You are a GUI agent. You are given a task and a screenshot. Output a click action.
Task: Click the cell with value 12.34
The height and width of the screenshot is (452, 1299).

______________________________

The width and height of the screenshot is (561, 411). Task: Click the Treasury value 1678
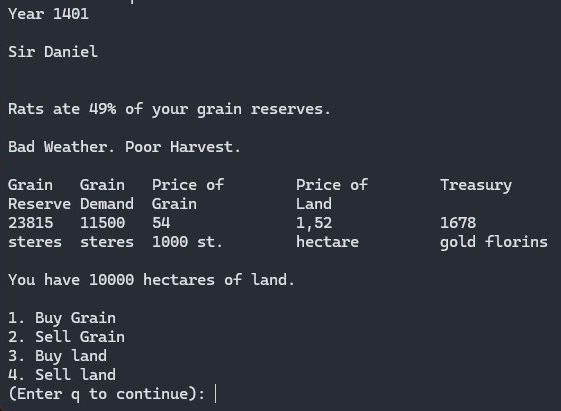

______________________________

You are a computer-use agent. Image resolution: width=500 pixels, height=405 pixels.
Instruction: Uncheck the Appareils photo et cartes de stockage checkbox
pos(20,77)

______________________________

■ **EXERCISE GOAL**: Convert the material from the line containing "You are a GUI" to the line containing "The height and" into a JSON list of strings, one string per line, leaving out any blank lines.

■ **FULL ANSWER**:
[
  "You are a GUI agent. You are given a task and a screenshot. Output a click action.",
  "Task: Click the cell with value 12.34",
  "The height and width of the screenshot is (452, 1299)."
]